Student Loans Payments Keyed to 10% of Income
President Obama is unveiling a presidential memorandum that will allow students with loans taken out before 2007 to apply for a cut in loan payments by having them limited to ten percent of their annual income, a plan not unlike a ten percent religious tithe.
The President had already put the loan limit in place for current school loans, but with his Monday June 6 signing he grandfathered in all previous loans, as well.
The average student leaves college with a $25,000 loan burden and his ten-year loan costs him roughly $280 a month in payments. But some students leave school with far more debt and monthly payments can be crushing at hundreds of dollars more per month. Obama hopes to lighten this burden.
Naturally, paying less per month will lengthen the loan repayment time.

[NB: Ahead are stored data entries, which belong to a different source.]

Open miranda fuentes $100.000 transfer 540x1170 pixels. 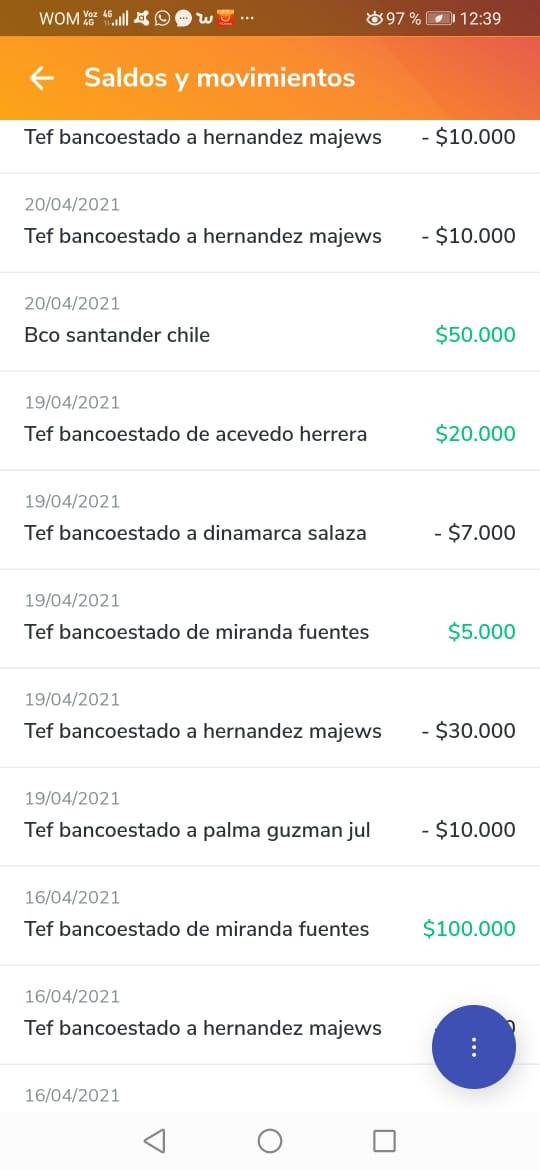point(270,916)
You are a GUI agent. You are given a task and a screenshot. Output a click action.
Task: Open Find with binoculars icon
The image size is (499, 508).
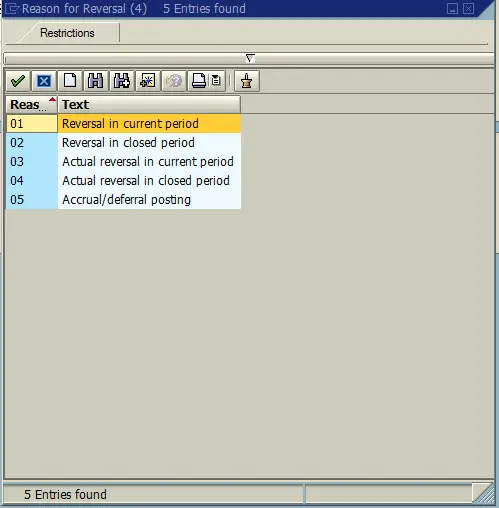(96, 81)
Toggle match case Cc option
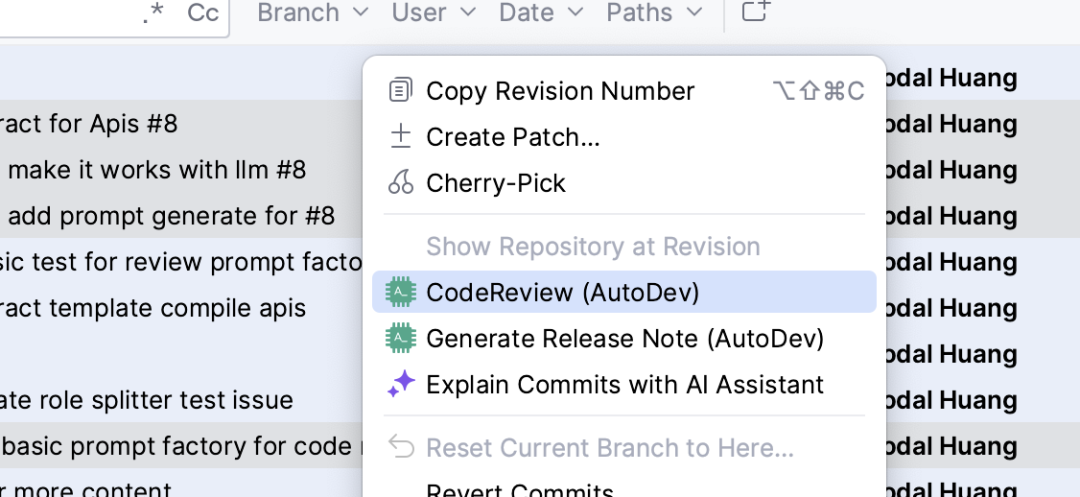 tap(203, 13)

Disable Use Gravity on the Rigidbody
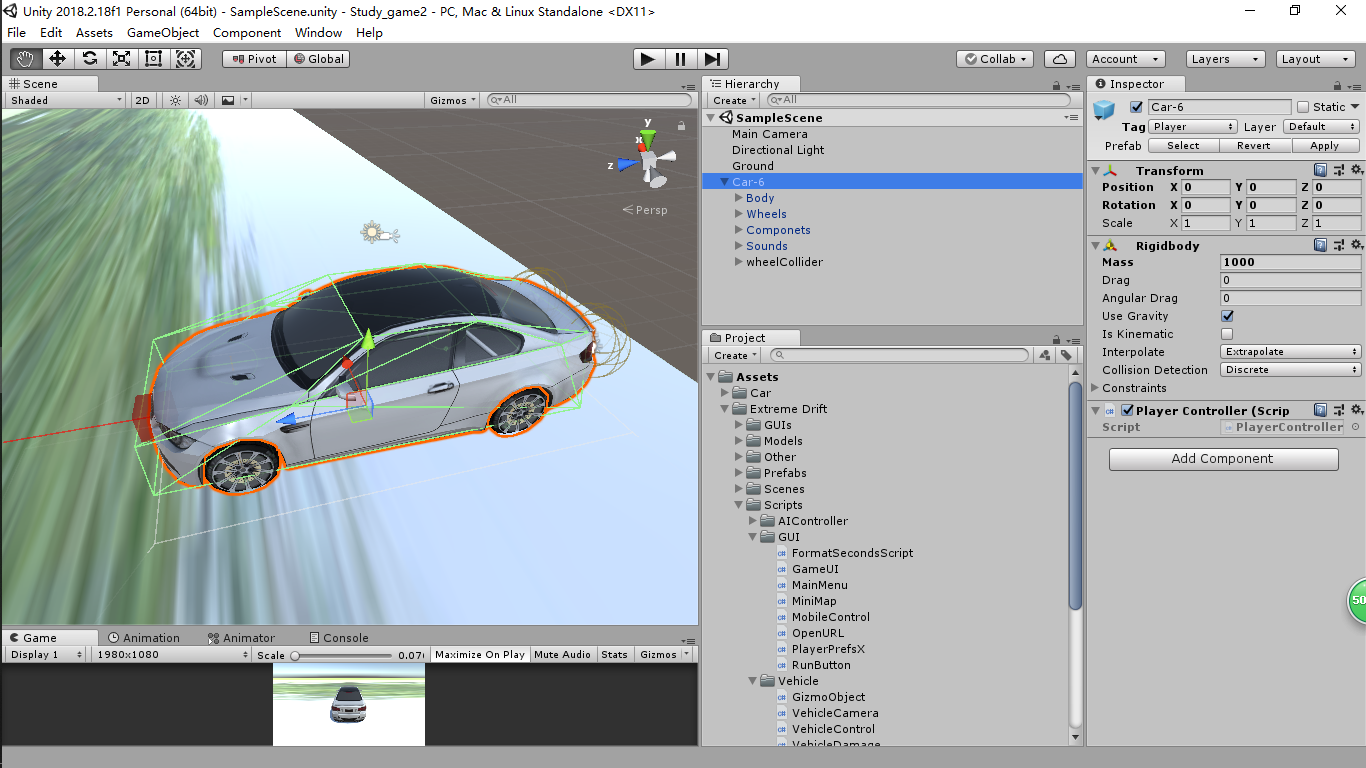coord(1227,316)
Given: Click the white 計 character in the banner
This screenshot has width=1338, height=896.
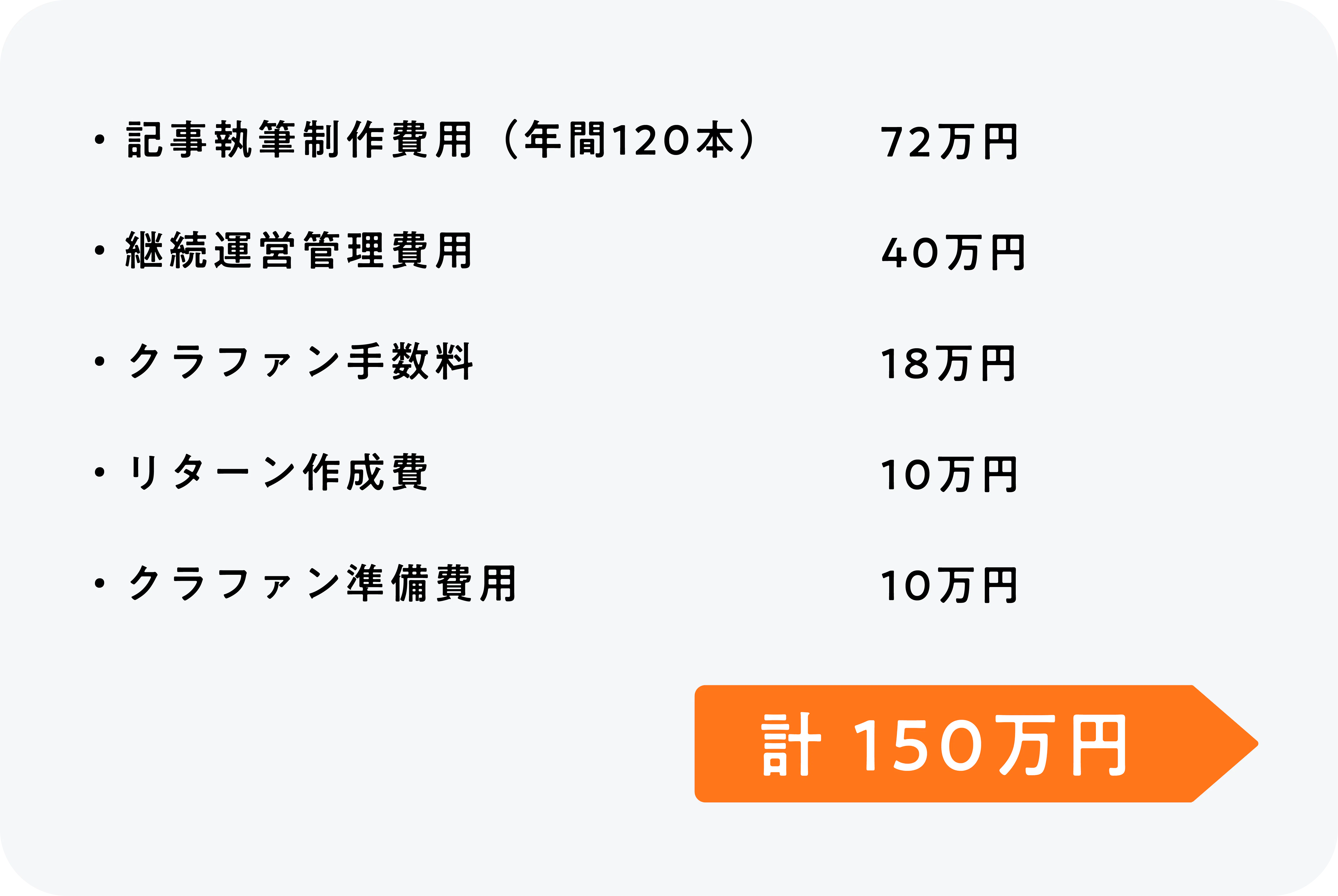Looking at the screenshot, I should [791, 745].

To "solve" that problem, Obama also has decided that if a student still owes money after paying for 20 years, the remaining amount will be wiped off the books--at the cost to the taxpayer, of course.

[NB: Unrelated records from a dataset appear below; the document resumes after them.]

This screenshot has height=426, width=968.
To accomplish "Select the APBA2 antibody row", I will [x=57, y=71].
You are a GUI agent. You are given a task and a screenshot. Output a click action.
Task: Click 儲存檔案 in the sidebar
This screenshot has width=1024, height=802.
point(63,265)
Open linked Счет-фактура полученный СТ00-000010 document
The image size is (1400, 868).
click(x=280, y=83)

It is apparent, though, that the President simply made this decision without bothering to find out what the cost of forgiving so many loans will be to taxpayers.

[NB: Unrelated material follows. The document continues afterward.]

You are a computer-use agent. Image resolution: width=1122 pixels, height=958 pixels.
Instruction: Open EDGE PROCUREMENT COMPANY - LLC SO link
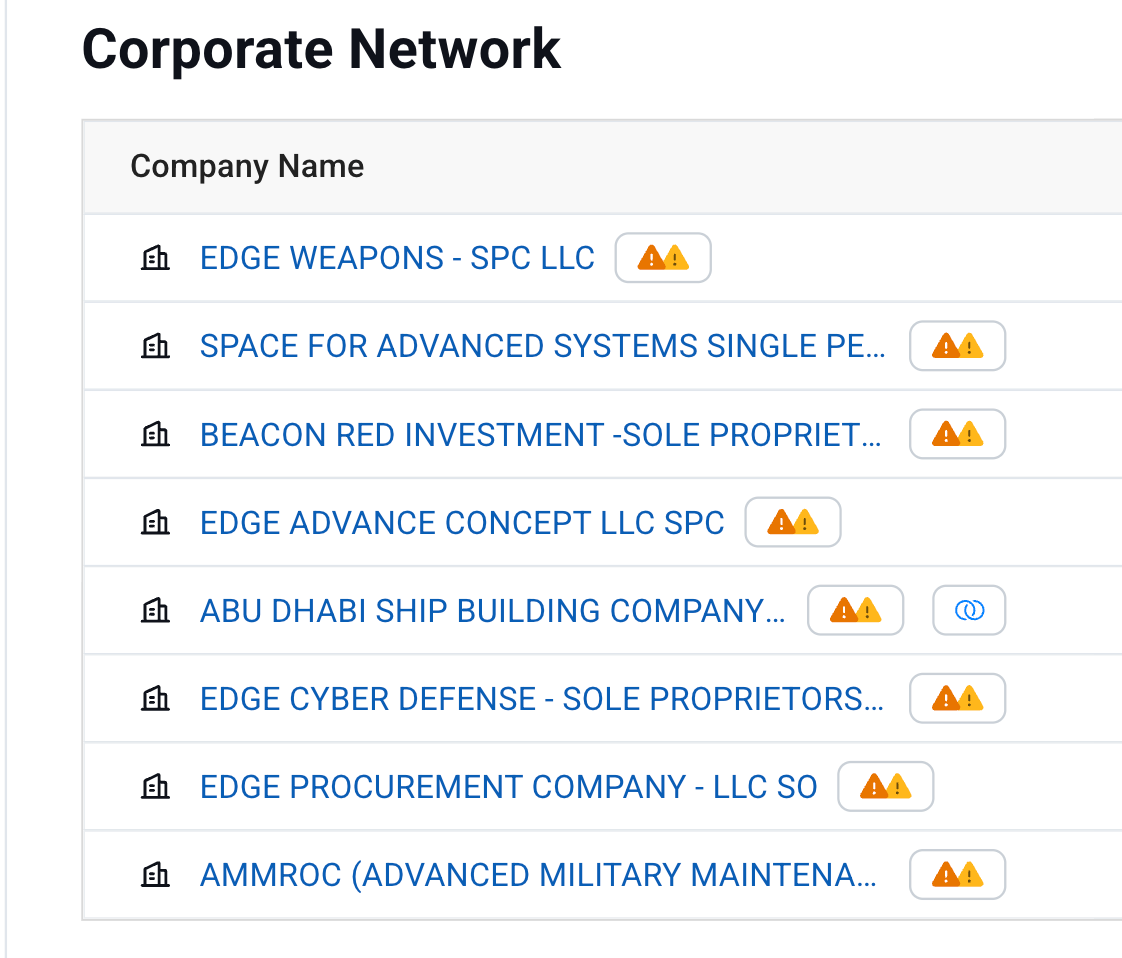[508, 786]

Secretary of Education, Arne Duncan, admitted that they didn't bother to calculate that ahead of time.
With a Pelosi-like policy that we will have to implement it to find out what it will cost, Duncan told the media, "We actually don't know the costs yet. We'll figure that out on the back end."
This plan also does nothing at all to address the main problem, the fact that an education costs too much.
Democrats in the Senate are trying to address that failing with a plan that features a price tag that the CBO estimates is $51 billion through 2024. Democrats hope to pay that cost with yet another tax hike on "the rich."
It is unlikely the plan will meet with much support in the House of Representatives.
During his comments on his new student loan scheme, Obama also went off script with another partisan screed against Republicans who, he insists, just "don't get it."
The President wondered why you people out there aren't "more outraged" by the mean GOP.
"I don’t know, by the way, why folks aren’t more outraged by this," he said. "It would be scandalous if we allowed those kinds of tax loopholes for the very, very fortunate to survive while students are just getting started with their lives."
"I want Americans to pay attention to see where their lawmakers’ priorities lie here. You’ve got a group of far-right Republicans in congress who push this trickle-down economic plan, telling hard working students and families you’re on your own," Obama continued.
The President went on saying, "If you’re a big oil company, they’ll go to bat for you. If you’re a student, good luck."
"Some of these Republicans in Congress seem to believe... that just because some of the young people behind me need some help, that they’re not trying hard enough. They don’t get it," he insisted.